Constraint: valid prefix

It is an error if the value of a namespacePrefix is xmlns.

Constraint: xml prefix

It is an error if the value of namespacePrefix is xml and the the value of the namespaceURILiteral is not

Constraint: xml namespace URI

It is an error if the value of the namespaceURILiteral is and the value of the namespacePrefix is not xml.

Constraint: xsd prefix

It is an error if the value of datatypePrefix is xsd and the the value of the literal is not

Constraint: datatypes URI

It is an error if the value of the literal in a datatypes declaration is not a syntactically legal value for a datatypeLibrary as specified in Section 3 of [RELAX NG].

Constraint: duplicate declaration

It is an error if there is more than one namespace declaration of a particular prefix, more than one default namespace declaration or more than one declaration of a particular datatypes prefix.

Constraint: name class except

It is an error if the value of exceptNameClass is such that it violates the constraint in the second paragraph of Section 4.16 of [RELAX NG]: "An except element that is a child of an anyName element must not have any anyName descendant elements. An except element that is a child of an nsName element must not have any nsName or anyName descendant elements."

Constraint: unqualified name

It is an error if the namespace URI of a prefixedName in a prefixedAnnotationAttributes is the empty string.

Constraint: xmlns namespace URI

It is an error if the namespace URI of a prefixedName in a prefixedAnnotationAttribute is

Constraint: duplicate attributes

It is an error if a prefixedAnnotationAttributes or an annotationAttributes contains two attributes with the same namespace URI and local name.

Constraint: annotation inherit

It is an error if the namespace URI in the value of a prefixedName is inherit.

Constraint: any URI

It is an error if the value of the literal used with external or include declaration does not meet the requirements for the anyURI symbol specified in Section 3 of [RELAX NG].

A.2. Lexical structure

This section describes how to transform the textual representation of a RELAX NG schema in compact syntax into a sequence of tokens, which can be parsed using the grammar specified in Section A.1.
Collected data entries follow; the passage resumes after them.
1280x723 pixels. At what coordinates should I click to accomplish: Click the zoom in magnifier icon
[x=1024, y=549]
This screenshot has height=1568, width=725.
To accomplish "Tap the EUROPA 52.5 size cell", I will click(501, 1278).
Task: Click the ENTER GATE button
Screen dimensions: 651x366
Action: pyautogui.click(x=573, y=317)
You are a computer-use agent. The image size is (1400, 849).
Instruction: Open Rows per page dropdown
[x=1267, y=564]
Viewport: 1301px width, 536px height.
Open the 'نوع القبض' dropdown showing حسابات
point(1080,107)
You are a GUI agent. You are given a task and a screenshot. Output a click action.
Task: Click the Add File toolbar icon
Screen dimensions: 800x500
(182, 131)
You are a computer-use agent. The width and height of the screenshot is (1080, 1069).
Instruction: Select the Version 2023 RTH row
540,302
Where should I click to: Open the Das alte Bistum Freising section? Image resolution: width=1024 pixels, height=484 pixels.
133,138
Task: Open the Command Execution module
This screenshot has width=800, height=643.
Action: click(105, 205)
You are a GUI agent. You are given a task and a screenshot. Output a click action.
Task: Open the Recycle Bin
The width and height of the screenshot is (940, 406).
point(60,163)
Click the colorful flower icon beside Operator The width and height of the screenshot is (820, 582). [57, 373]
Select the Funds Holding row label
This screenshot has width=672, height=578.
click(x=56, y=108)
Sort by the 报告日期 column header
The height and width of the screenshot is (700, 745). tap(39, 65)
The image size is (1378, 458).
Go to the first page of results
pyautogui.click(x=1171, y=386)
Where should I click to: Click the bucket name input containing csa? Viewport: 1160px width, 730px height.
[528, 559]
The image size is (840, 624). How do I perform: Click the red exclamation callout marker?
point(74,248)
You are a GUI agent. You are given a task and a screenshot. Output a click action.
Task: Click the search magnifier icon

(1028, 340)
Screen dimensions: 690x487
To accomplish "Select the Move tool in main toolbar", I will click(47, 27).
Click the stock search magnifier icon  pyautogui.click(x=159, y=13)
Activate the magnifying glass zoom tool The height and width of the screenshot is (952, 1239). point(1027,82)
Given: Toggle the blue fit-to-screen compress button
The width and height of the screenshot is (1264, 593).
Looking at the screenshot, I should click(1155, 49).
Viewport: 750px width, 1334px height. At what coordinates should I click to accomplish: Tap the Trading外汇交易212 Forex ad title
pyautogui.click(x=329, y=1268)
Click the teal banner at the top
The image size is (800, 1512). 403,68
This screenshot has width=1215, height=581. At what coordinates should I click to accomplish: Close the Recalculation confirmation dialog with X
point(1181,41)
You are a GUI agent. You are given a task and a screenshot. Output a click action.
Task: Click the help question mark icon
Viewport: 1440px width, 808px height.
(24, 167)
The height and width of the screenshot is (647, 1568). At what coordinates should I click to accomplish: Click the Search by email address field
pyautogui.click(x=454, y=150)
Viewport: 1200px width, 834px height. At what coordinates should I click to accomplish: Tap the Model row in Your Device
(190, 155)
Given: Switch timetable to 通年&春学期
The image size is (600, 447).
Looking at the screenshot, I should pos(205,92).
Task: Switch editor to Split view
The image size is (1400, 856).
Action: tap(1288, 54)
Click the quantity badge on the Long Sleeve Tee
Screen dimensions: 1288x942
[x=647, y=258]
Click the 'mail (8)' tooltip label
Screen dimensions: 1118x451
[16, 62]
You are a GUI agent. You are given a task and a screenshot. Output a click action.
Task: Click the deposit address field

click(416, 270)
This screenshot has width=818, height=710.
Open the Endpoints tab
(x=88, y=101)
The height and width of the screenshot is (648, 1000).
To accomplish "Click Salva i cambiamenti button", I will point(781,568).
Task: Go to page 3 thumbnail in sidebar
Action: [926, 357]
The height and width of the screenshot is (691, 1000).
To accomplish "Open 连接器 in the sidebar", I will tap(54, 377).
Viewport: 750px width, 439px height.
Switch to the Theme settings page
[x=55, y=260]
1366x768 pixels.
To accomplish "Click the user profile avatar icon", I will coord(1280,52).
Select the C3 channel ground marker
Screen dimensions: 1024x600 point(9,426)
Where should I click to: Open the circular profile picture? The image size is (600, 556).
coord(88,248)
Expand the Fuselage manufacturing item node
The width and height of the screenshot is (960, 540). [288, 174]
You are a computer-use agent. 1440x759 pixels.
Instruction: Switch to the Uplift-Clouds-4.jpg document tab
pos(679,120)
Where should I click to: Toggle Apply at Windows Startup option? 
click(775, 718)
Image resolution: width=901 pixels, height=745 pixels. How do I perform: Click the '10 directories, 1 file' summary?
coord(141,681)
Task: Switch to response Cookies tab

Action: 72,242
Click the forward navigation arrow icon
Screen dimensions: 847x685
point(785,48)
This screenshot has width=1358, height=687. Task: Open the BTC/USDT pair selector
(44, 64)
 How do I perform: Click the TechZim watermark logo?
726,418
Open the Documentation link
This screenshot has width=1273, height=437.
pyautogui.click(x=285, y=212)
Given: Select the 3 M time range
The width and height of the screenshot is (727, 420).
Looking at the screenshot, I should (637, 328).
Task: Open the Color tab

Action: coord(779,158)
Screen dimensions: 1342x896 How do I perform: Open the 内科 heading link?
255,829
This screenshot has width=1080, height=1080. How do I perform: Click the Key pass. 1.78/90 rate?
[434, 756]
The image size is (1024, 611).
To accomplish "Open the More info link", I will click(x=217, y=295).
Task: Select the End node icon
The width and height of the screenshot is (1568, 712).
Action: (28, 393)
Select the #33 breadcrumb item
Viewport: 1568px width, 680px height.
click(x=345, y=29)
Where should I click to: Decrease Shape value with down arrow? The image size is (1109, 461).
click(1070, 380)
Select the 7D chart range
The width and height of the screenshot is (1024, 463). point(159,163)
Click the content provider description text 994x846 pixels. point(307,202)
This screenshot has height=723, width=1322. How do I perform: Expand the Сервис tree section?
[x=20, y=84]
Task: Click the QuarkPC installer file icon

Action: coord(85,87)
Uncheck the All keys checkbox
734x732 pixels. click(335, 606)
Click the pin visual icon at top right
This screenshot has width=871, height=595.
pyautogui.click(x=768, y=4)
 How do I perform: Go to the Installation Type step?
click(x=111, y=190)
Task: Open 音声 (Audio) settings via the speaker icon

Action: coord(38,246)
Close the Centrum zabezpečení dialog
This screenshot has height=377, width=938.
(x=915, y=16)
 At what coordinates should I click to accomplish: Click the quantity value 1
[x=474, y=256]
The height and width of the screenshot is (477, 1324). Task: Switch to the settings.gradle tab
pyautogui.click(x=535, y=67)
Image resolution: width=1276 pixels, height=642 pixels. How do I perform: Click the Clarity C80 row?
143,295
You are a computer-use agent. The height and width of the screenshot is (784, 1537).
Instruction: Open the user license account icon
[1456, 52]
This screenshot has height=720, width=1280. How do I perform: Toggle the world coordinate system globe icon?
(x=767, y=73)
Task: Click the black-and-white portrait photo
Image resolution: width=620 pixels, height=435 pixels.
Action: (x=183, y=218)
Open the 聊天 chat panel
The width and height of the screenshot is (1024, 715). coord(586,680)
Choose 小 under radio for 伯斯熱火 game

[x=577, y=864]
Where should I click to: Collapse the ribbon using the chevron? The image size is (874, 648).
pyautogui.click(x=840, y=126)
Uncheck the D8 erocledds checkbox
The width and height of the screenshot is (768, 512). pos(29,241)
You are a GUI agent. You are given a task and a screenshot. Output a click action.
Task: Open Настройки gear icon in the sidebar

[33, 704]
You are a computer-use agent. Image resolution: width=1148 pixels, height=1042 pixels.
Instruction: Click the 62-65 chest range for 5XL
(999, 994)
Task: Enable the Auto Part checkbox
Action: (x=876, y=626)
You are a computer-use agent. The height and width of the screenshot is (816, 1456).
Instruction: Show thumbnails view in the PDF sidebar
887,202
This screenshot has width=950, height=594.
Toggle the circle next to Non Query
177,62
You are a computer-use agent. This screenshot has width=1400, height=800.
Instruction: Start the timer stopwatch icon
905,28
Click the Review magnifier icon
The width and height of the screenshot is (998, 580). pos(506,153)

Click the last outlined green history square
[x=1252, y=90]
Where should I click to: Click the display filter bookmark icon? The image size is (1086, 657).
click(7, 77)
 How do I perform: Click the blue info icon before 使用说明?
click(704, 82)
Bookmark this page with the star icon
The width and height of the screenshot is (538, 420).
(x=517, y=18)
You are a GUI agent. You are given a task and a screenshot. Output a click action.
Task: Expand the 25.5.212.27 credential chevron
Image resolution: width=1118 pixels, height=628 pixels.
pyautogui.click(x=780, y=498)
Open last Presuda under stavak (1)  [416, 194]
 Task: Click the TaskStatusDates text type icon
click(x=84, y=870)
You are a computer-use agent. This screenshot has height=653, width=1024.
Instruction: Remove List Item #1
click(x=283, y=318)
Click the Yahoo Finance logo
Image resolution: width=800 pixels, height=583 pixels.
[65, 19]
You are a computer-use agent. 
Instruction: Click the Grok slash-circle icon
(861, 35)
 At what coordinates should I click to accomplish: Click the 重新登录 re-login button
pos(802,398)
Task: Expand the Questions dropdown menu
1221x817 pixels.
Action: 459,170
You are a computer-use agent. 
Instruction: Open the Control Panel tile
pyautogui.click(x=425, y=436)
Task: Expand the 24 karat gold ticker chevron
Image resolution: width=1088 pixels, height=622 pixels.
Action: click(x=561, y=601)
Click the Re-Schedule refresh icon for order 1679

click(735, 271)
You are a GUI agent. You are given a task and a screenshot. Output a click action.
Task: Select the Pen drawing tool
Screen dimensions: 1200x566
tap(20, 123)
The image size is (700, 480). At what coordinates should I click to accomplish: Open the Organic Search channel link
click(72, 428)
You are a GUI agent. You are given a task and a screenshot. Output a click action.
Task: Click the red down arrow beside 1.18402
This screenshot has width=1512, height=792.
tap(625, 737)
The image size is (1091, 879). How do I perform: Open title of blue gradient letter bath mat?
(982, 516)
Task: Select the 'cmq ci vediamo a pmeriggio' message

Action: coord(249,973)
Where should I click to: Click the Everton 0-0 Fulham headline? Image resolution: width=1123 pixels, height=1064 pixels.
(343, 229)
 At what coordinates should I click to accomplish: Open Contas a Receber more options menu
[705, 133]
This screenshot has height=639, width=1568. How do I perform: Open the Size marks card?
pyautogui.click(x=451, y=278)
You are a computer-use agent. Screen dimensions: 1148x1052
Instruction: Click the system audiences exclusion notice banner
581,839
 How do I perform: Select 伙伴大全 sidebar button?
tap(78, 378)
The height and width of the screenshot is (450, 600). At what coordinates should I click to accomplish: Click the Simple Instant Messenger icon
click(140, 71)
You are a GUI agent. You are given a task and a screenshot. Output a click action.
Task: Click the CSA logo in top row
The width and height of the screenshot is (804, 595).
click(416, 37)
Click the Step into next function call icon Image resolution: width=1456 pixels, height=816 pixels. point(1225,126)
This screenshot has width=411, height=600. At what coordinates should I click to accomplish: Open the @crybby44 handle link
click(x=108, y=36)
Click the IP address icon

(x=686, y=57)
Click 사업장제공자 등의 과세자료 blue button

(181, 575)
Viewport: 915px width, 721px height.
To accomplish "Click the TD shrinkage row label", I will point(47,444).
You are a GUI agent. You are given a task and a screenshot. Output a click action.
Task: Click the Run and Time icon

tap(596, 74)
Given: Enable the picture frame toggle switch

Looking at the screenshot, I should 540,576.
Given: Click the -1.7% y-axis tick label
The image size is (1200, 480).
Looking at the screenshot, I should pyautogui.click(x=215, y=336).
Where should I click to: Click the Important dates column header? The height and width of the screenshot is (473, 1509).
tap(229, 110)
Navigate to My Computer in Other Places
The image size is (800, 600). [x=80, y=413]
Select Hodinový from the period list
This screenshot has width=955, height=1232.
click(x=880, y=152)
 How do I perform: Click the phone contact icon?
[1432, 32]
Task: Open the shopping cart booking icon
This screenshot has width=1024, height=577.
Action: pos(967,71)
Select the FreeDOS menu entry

There are six distinct stages, which are logically consecutive; the result of each stage is the input to the following stage.

A.2.1. Character encoding

The textual representation of the RELAX NG schema in compact syntax may be either a sequence of Unicode characters or a sequence of bytes. In the latter case, the first stage is to transform the sequence of bytes to the sequence of characters. The sequence of bytes may have associated metadata specifying the encoding. One example of such metadata is the charset parameter in a MIME media type. If there is such metadata, then the specified encoding is used. Otherwise, the first two bytes of the sequence are examined. If these are #xFF followed by #xFE or #xFE followed by #xFF, then an encoding of UTF-16 [Unicode] will be used, little-endian in the former case, big-endian in the latter case. Otherwise an encoding of UTF-8 [Unicode] is used. It is an error if the sequence of bytes is not a legal sequence in the selected encoding.

A.2.2. BOM stripping

If the first character of the sequence is a byte order mark (#xFEFF), then it is removed.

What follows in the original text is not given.